The central brands of the Maastricht Treaty should remain untouched: "The reference values ​​specified in the treaty of a budget deficit of three percent of gross domestic product (GDP) and a debt ratio of 60 percent of GDP remain unchanged," it says right at the beginning of the remarks. Fiscally conservative countries like Austria and Germany had insisted on this.

"Member States would present medium-term plans setting country-specific fiscal targets, priority public investments and reform commitments that together ensure sustainable and gradual debt reduction and sustainable and inclusive growth," the paper said. The Commission wants to give highly indebted countries more time to reduce their debts. In addition, the countries should be given more autonomy in reducing debt instead of just reacting to savings targets and deficit procedures from Brussels.

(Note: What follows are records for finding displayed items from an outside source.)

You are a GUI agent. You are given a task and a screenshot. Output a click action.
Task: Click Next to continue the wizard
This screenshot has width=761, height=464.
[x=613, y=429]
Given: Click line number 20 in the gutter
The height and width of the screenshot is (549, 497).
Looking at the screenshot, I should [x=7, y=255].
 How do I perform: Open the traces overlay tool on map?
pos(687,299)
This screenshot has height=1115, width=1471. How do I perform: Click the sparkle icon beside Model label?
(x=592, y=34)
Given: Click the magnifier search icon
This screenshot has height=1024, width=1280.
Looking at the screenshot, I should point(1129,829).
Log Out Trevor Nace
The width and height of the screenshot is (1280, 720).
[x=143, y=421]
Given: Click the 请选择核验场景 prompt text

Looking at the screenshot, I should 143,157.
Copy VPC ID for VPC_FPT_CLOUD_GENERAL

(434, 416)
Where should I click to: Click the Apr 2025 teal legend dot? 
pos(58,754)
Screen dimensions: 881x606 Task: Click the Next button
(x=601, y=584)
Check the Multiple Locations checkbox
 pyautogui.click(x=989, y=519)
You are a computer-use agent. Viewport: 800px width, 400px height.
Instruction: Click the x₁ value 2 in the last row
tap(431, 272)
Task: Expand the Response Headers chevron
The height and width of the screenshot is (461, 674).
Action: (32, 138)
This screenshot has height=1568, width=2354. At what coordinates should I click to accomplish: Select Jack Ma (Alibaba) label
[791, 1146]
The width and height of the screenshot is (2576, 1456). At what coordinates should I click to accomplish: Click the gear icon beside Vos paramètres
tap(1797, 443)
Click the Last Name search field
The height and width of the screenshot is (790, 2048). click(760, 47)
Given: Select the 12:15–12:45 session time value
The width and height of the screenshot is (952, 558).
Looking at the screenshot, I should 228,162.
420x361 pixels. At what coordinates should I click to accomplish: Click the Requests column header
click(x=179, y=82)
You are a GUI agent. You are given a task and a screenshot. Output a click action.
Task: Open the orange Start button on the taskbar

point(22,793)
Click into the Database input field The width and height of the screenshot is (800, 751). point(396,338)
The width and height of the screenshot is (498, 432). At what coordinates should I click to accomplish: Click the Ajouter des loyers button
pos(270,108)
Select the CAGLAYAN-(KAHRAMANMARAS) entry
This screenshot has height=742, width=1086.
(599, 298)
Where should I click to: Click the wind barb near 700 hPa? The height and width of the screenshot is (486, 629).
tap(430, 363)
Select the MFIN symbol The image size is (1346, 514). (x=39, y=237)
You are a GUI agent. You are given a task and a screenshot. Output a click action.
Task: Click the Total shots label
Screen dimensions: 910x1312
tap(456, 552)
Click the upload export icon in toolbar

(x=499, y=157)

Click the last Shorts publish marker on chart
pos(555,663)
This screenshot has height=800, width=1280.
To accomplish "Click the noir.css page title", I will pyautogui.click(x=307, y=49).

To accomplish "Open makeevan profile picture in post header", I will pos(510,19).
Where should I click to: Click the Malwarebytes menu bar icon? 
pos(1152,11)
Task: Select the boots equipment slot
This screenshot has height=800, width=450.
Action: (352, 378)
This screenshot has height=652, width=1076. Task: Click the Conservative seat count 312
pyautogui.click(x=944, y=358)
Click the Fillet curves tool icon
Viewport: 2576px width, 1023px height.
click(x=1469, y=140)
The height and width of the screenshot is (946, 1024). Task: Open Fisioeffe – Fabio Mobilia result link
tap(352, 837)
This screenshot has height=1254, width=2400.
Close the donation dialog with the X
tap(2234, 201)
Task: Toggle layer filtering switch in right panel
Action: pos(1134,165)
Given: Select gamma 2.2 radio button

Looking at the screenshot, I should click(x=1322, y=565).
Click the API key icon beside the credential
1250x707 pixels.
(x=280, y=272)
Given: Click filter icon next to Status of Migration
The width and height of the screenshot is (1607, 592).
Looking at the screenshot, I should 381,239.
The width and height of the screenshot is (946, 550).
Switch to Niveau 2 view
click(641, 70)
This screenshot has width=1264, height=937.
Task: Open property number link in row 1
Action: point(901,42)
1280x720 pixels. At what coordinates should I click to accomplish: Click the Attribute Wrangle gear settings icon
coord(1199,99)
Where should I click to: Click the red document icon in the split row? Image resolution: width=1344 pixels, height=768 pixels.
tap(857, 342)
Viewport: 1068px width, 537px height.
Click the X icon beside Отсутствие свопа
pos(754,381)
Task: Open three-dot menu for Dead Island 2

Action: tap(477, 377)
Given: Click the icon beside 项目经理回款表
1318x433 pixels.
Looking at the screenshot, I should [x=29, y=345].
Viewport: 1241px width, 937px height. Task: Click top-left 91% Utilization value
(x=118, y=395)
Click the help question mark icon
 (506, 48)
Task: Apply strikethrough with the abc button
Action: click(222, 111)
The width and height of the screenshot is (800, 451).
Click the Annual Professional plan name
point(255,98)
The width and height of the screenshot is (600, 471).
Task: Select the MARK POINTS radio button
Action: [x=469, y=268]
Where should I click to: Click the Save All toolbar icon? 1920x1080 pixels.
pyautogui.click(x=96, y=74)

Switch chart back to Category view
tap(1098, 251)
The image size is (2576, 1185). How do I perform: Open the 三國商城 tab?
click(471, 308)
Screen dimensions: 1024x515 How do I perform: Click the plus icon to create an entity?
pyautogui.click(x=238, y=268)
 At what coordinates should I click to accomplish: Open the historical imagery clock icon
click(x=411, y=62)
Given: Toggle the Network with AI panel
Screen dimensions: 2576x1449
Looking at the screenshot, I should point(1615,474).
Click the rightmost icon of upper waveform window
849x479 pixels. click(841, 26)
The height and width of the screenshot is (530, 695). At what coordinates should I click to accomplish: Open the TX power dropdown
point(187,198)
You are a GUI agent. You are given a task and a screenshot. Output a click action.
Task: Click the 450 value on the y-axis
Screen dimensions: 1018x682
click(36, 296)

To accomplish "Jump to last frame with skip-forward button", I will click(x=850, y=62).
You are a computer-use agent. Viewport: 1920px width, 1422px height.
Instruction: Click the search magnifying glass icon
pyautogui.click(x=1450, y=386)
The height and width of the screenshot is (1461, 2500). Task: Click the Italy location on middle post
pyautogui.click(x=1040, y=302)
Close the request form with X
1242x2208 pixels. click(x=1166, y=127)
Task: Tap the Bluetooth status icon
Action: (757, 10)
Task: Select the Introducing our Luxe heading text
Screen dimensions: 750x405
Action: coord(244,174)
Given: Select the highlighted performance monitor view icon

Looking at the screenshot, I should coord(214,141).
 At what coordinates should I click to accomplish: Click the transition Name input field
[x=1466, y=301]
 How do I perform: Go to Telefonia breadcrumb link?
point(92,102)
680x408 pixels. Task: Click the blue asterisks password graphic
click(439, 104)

The authority is based to a certain extent on the Corona reconstruction fund. In order to get the money from the around 800 billion euro program, the member states also had to present plans for reforms and investments, which they had developed in sometimes less close coordination with the Commission.

For countries with a debt of more than 60 percent, however, the autonomy now planned is limited: the Commission would give these countries a debt reduction path for at least four years. A reduction path for the next ten years is also to be defined for them. On this point, fiscally conservative commissioners such as Dombrovskis and Johannes Hahn have apparently prevailed in the commission.

The Commission wants to differentiate between the degree of indebtedness and divides the countries into three groups: fiscally unproblematic countries that have debts of less than 60 percent of gross domestic product, those with debts between 60 and 90 percent, and those with high debts of more than 90 percent. The debt reduction path should correspond to the level of indebtedness.

However, the governments concerned can request that they be given more time to reduce their debt. "Member States could propose a more gradual adjustment path, provided that this more gradual path is underpinned by a set of prioritized reform and investment commitments," reads the Commission paper. In principle, however, the countries should commit themselves to complying with the target of a maximum of three percent of new debt per year in the medium term.

The Commission and the other Member States have to agree on the national plans with the debt reduction paths, the reforms and the investments. Once approved, the plan can be changed after four years at the earliest. "Frequent revisions would undermine the credibility of the plans as an anchor for prudent politics." However, exceptions should be possible.

The Commission's paper is not a legislative proposal, but a so-called communication. With its proposal, Ursula von der Leyen's authority wants to provide a discussion template for the member states. A concrete legislative proposal should only follow when the discussion between the member states has progressed further - even if the national governments have been discussing the topic for two years.

The unusually cautious approach has a background: the authority has already failed with a reform proposal because the member states could not agree. The officials apparently want to avoid such a defeat this time.

The EU has proposed a new package to bring down energy prices. Central components of the package are the joint purchase of natural gas and a dynamic gas price cap for purchases on Europe's largest gas exchange, as Commission President Ursula von der Leyen explained in Brussels.

Source: WORLD

The European Commission has been wanting to revise the rules of the pact for some time because the set of rules has become too confusing in recent years and many critics believe it has never worked properly anyway.

However, the permanent crisis mode of the past few years and the expensive aid programs in the corona and energy crisis have turned the desire for reform into an obligation to reform.

In spring, the EU Commission predicted that only three countries would still comply with the two central rules of the Stability and Growth Pact. They are suspended until the end of 2023. Only Ireland, the Netherlands and rich Luxembourg should make it this year.